WORK REQUEST:
If a line in the listing below contains "computer", return that line.

[Start of section]

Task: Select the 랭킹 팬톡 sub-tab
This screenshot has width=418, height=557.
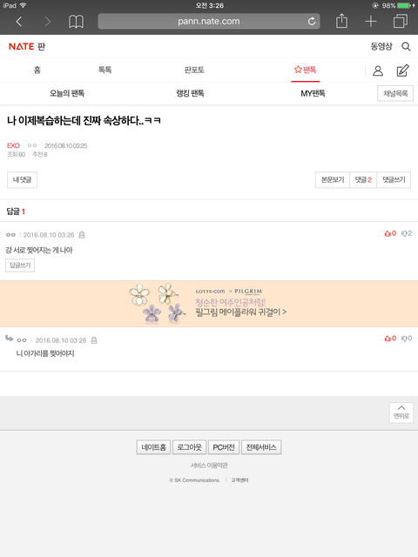Action: point(190,93)
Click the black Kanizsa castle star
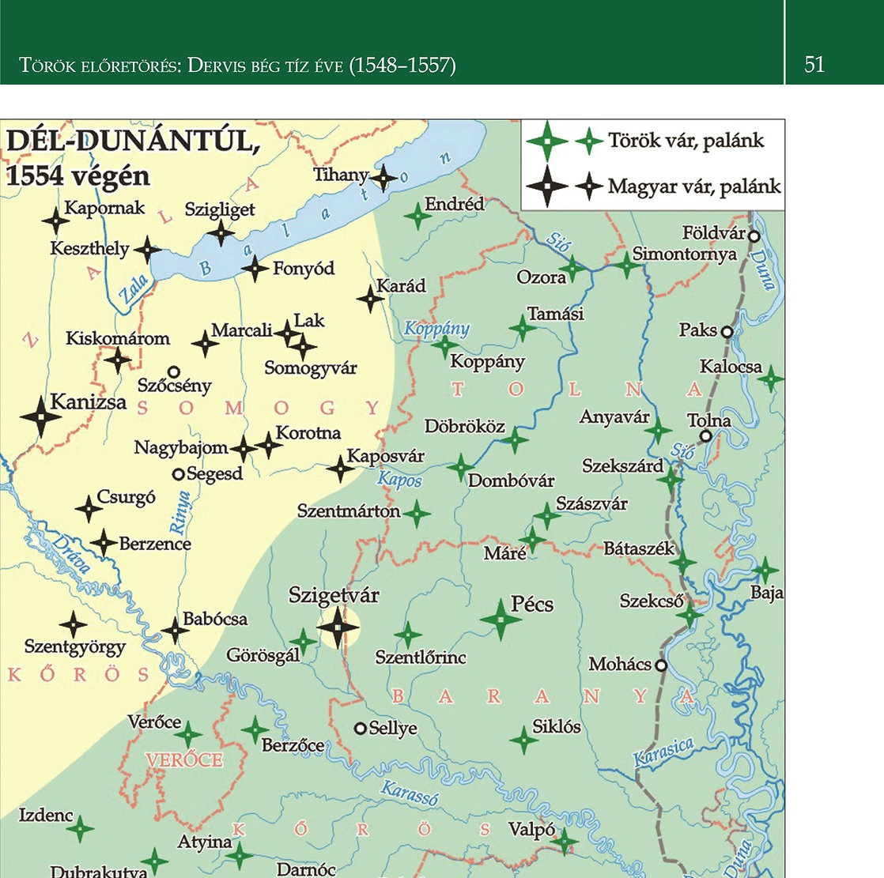 pos(40,416)
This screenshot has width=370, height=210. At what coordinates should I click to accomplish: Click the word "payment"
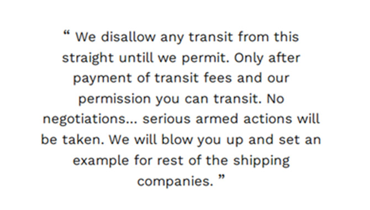(102, 79)
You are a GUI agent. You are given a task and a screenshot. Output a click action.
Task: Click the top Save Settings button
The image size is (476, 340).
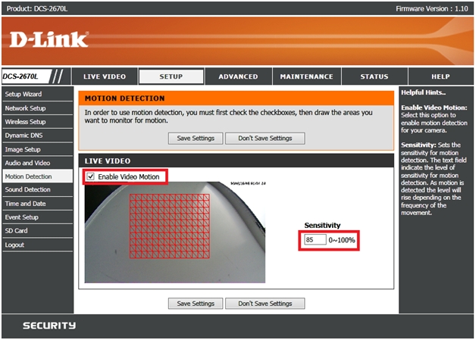click(196, 139)
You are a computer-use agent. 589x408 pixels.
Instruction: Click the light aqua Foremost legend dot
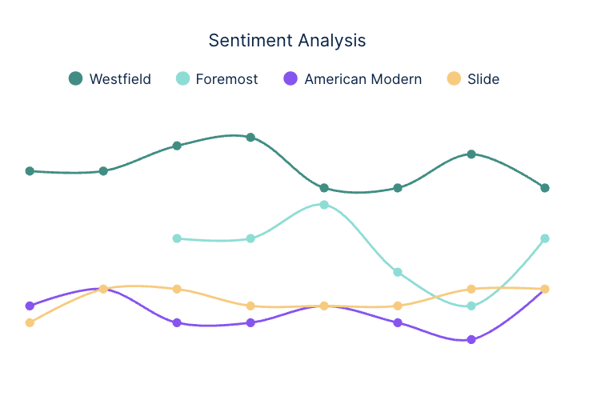182,78
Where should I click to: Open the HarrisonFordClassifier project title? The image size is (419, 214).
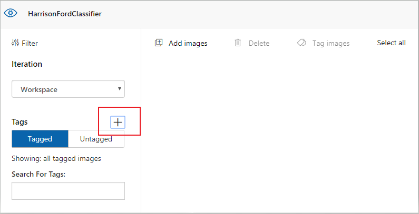65,14
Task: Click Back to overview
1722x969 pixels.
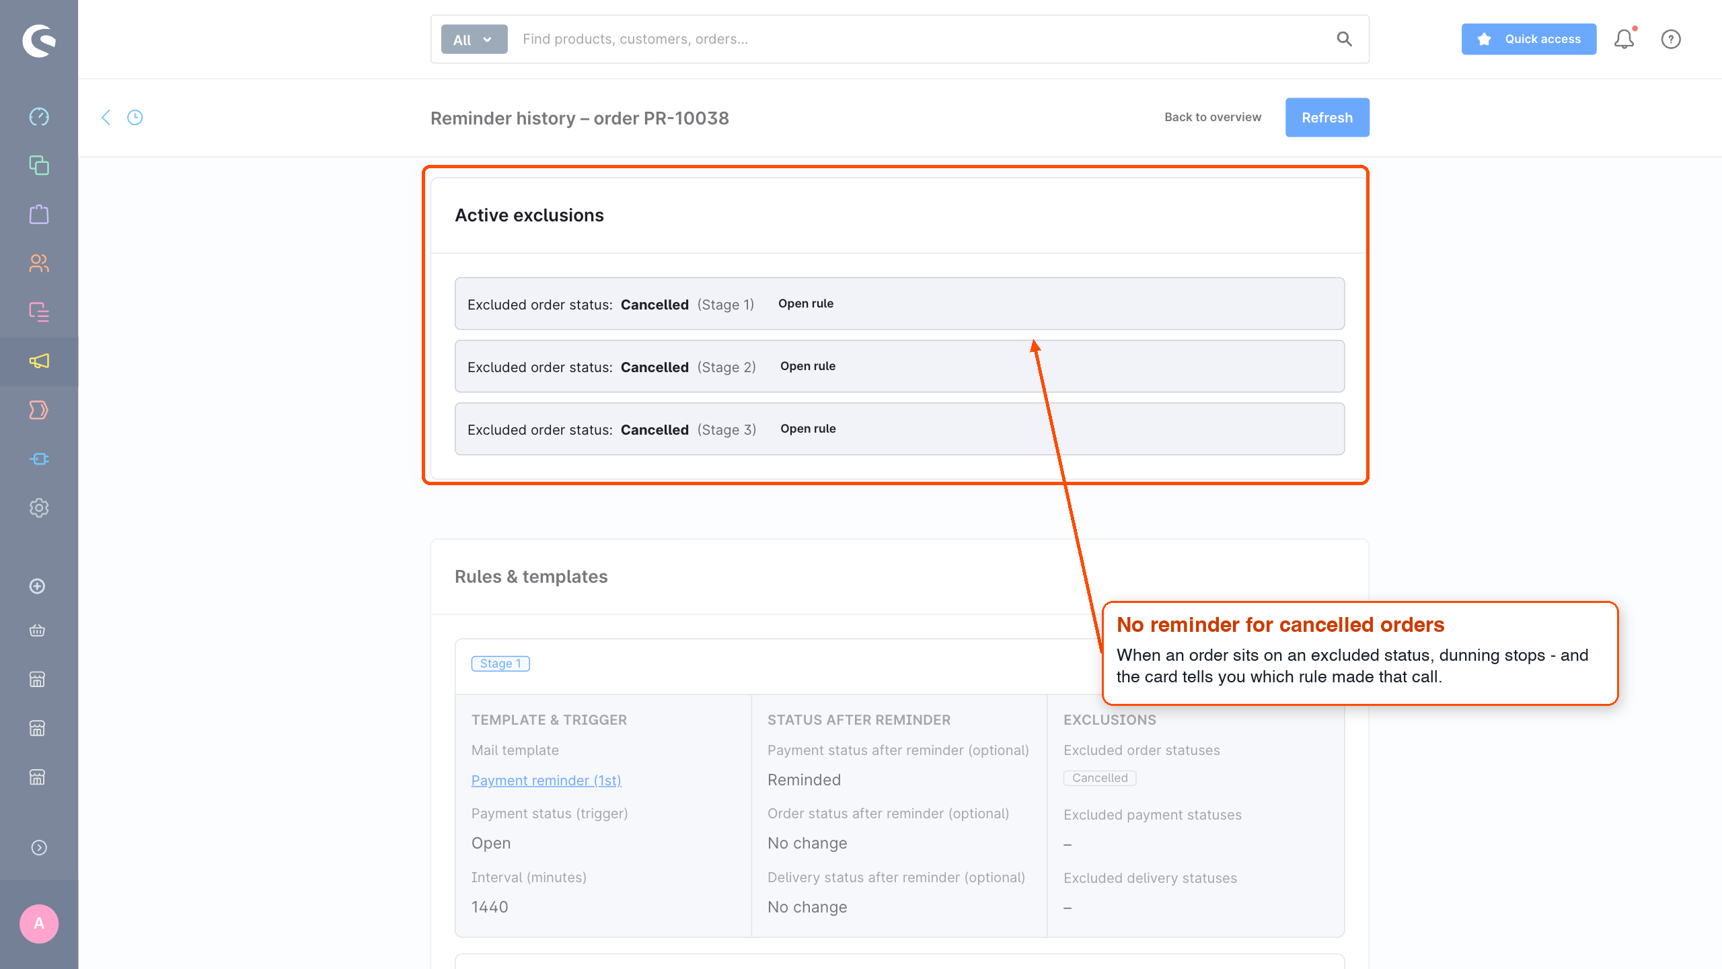Action: pos(1213,117)
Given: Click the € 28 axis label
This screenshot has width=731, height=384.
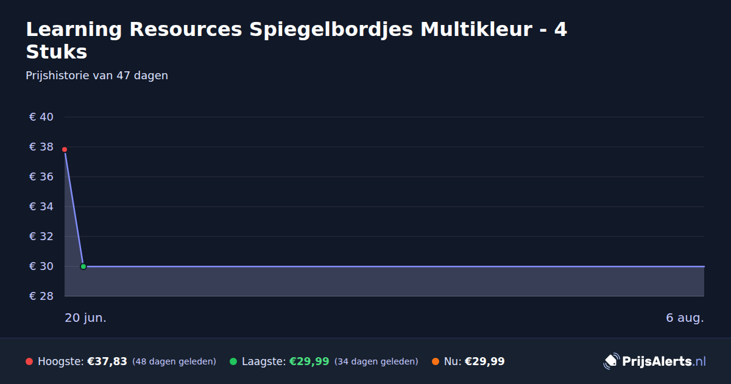Looking at the screenshot, I should [41, 296].
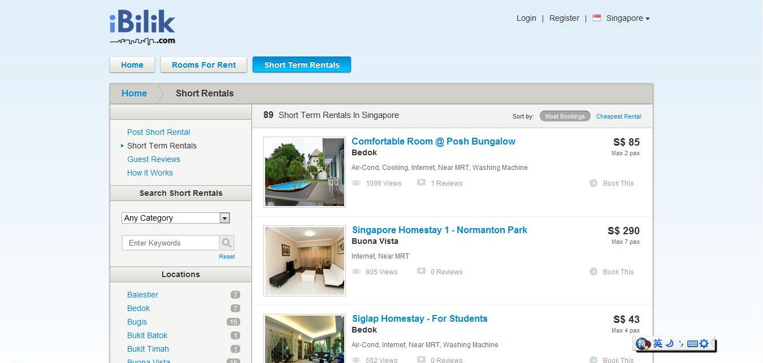Viewport: 763px width, 363px height.
Task: Click the search magnifier icon
Action: (227, 243)
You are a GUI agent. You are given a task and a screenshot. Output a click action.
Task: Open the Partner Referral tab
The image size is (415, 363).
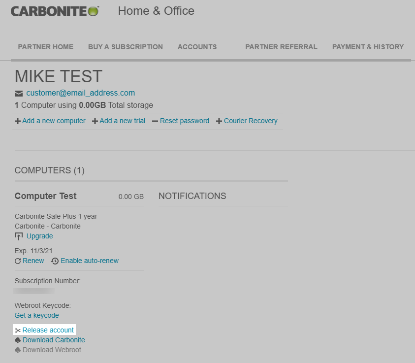tap(281, 47)
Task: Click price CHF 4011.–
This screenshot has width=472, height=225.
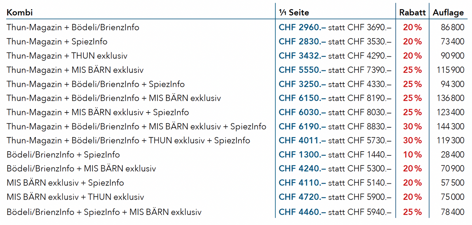Action: coord(302,140)
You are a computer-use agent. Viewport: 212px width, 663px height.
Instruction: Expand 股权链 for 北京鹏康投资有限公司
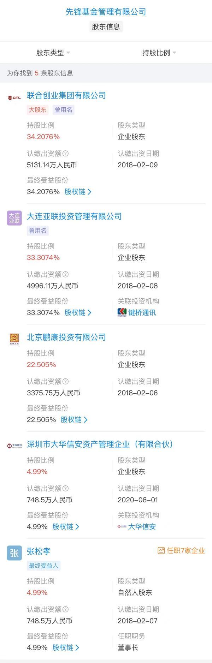(74, 420)
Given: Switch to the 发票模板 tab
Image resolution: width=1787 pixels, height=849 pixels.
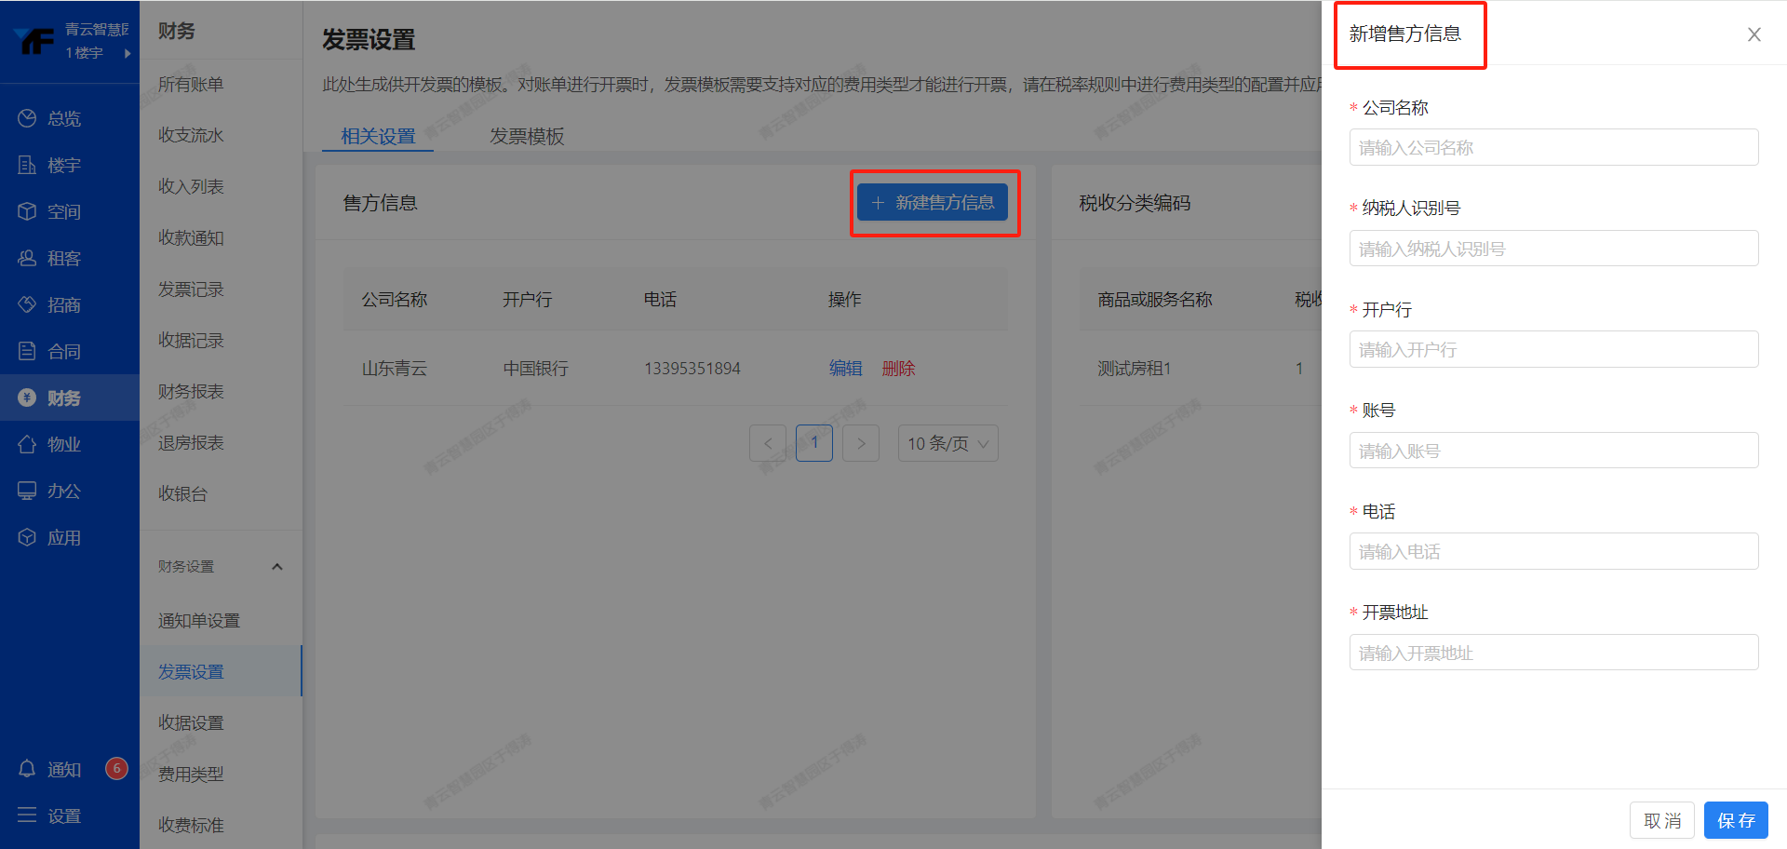Looking at the screenshot, I should [527, 136].
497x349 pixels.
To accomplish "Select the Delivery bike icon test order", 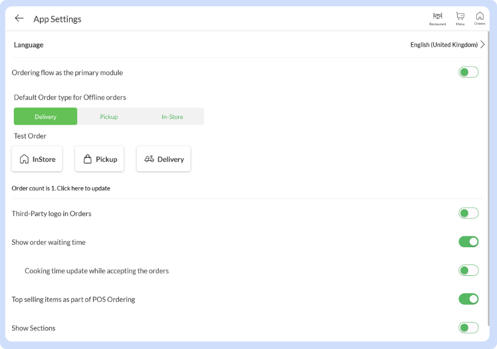I will click(x=163, y=159).

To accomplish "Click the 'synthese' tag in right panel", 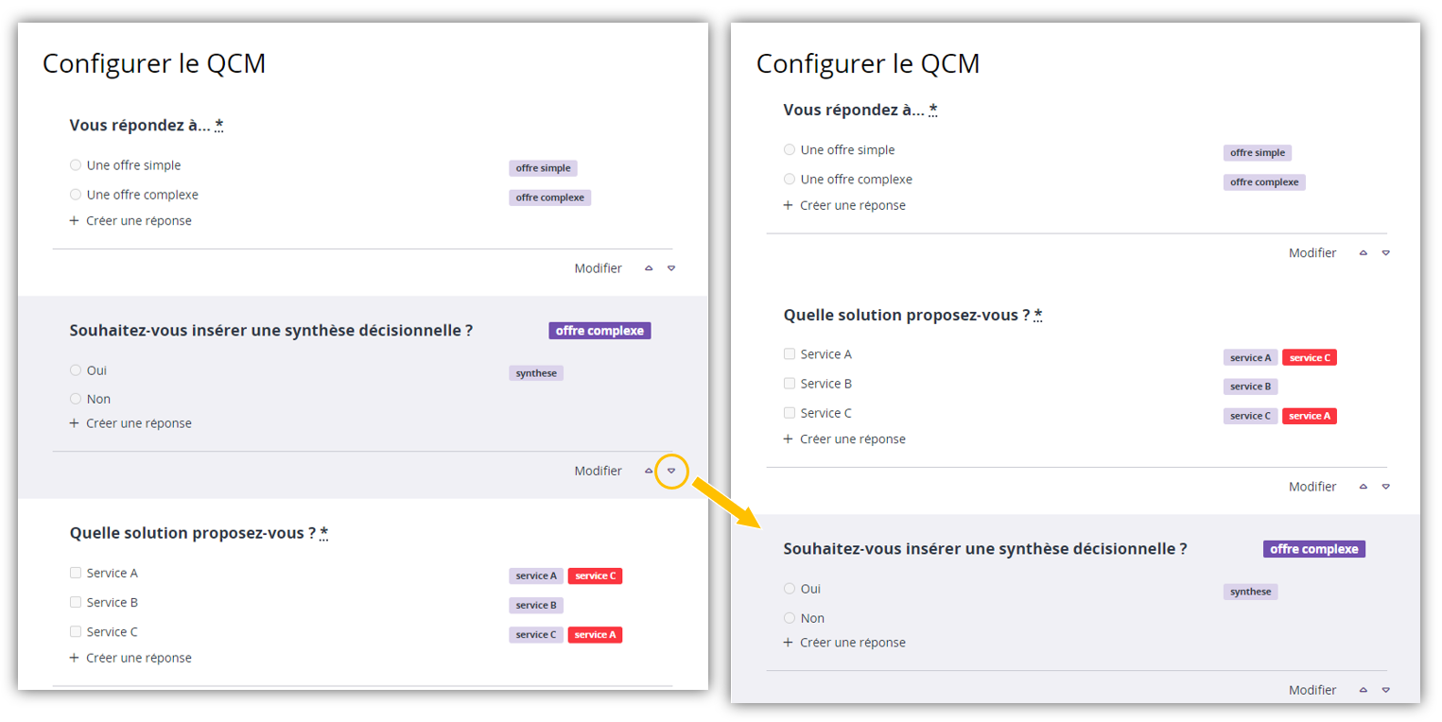I will 1250,592.
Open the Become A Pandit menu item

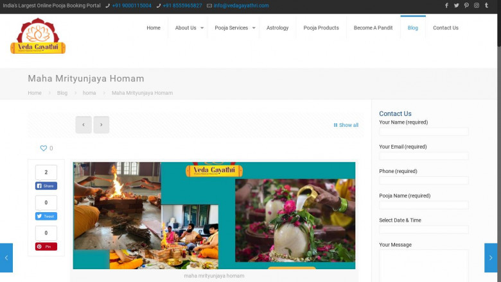tap(373, 28)
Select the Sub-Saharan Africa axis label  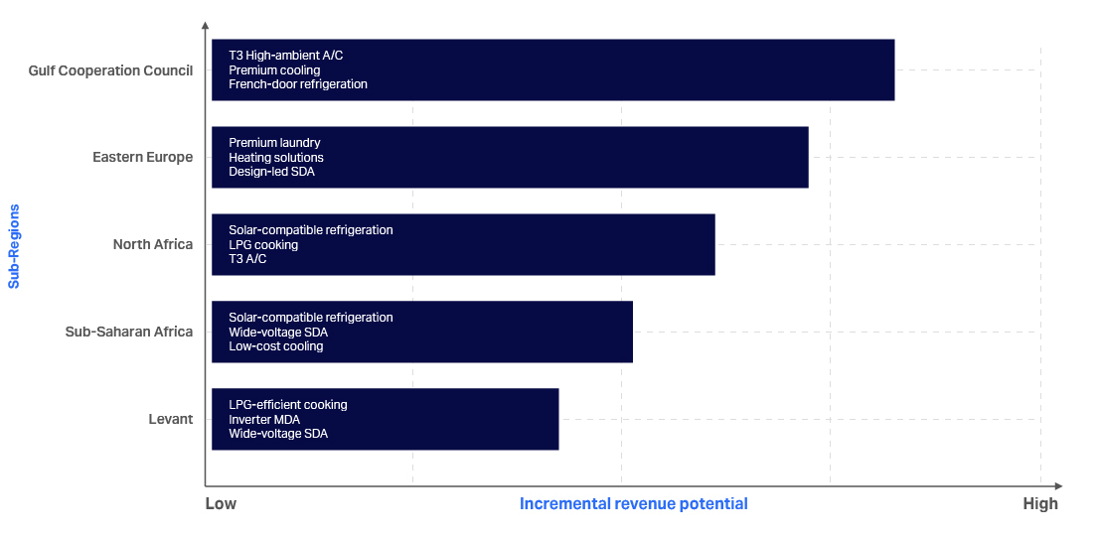pyautogui.click(x=128, y=332)
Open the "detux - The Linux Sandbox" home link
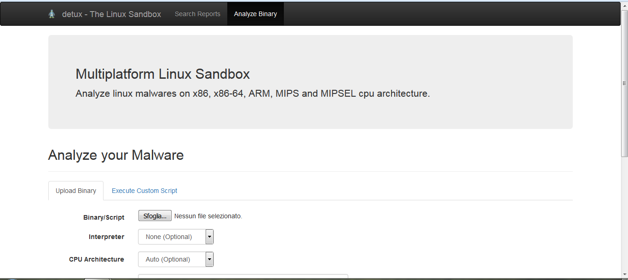Screen dimensions: 628x280 point(111,14)
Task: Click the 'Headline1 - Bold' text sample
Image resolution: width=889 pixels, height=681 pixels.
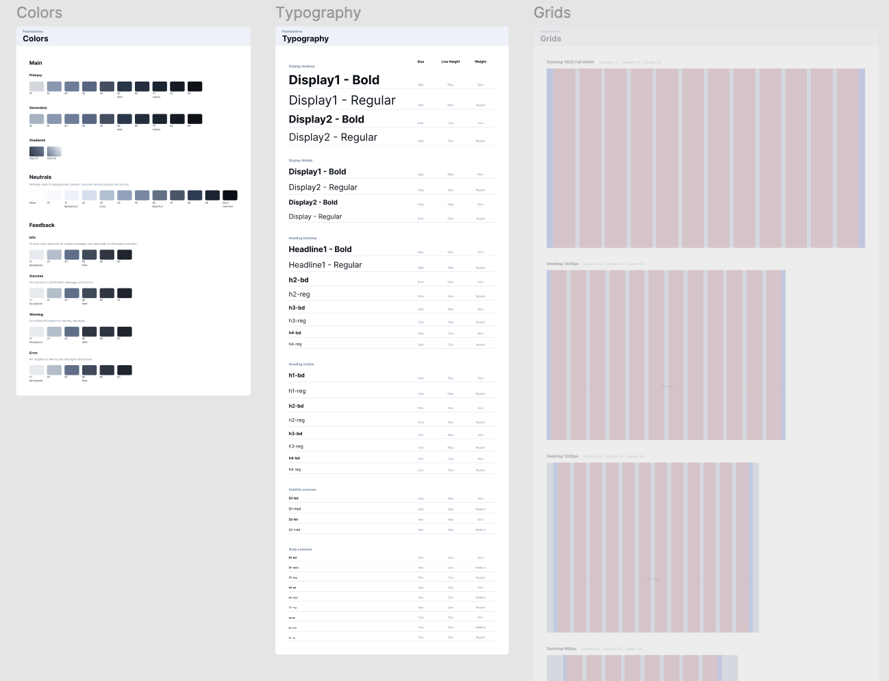Action: pyautogui.click(x=320, y=249)
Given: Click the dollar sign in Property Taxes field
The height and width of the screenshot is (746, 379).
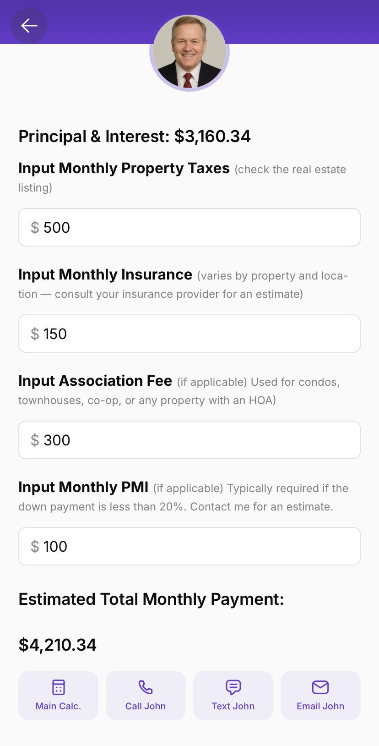Looking at the screenshot, I should [x=35, y=228].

[End of section]

ANSWER:
You are a computer-use agent. 589x408 pixels.
You are a computer-use agent. Viewport: 212px width, 663px height.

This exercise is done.